In a similar pattern, during mid-2021, the IFP showed negative readings prior to a significant market downturn as traders scaled back on leverage and exited their positions.


Bitcoin Overview

Source: CryptoQuant

The latest metrics indicate that the IFP has once again become negative, causing apprehensions about a potential repetition of earlier bearish trends.

However, the impact of these negative IFP periods can differ significantly — some instances have led to short-term corrections before Bitcoin resumed an upward trajectory, while others marked the onset of extended downtimes.

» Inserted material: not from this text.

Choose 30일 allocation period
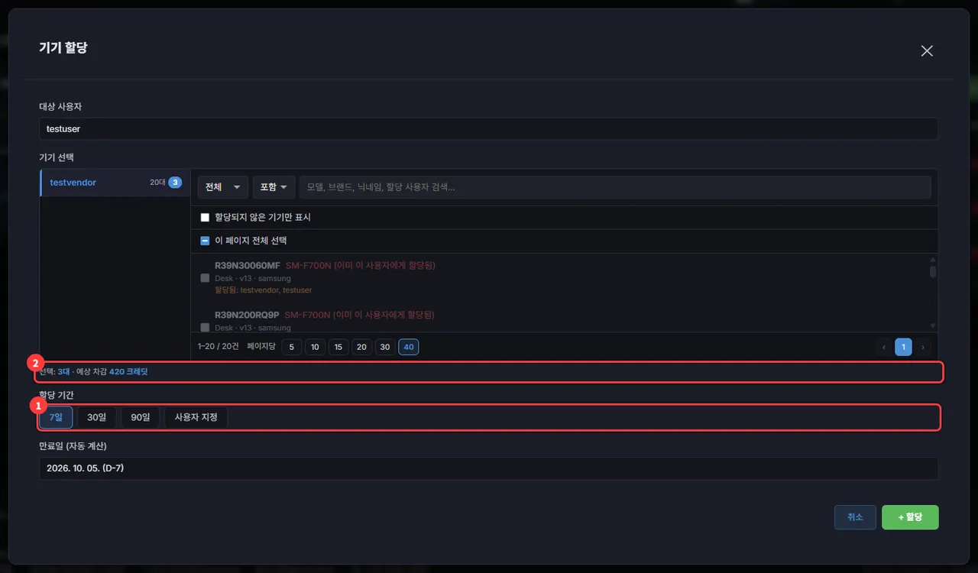The height and width of the screenshot is (573, 978). pos(97,417)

Weak Momentum Indicates Possible Further Downturn

Currently, Bitcoin is facing challenges in gaining upward momentum, trading around $97,605 at the time of writing, with essential technical indicators reflecting a cautious stance.

The 50-day simple moving average (SMA) at $98,815 has become an immediate resistance level, while the 200-day SMA at $80,002 remains a vital long-term support threshold.


Bitcoin Price Chart

Source: TradingView

The RSI currently stands at 46.88, just below the neutral 50 mark, indicating weak buying activity.

Add to this, the MACD remains in negative territory, with the signal line positioned below the MACD line, highlighting a bearish trend.

If Bitcoin cannot overcome the 50-day SMA, it may potentially slide toward $95,000 or lower. Conversely, a breakout above $100,000 is essential to negate the current bearish sentiment and stimulate renewed bullish momentum.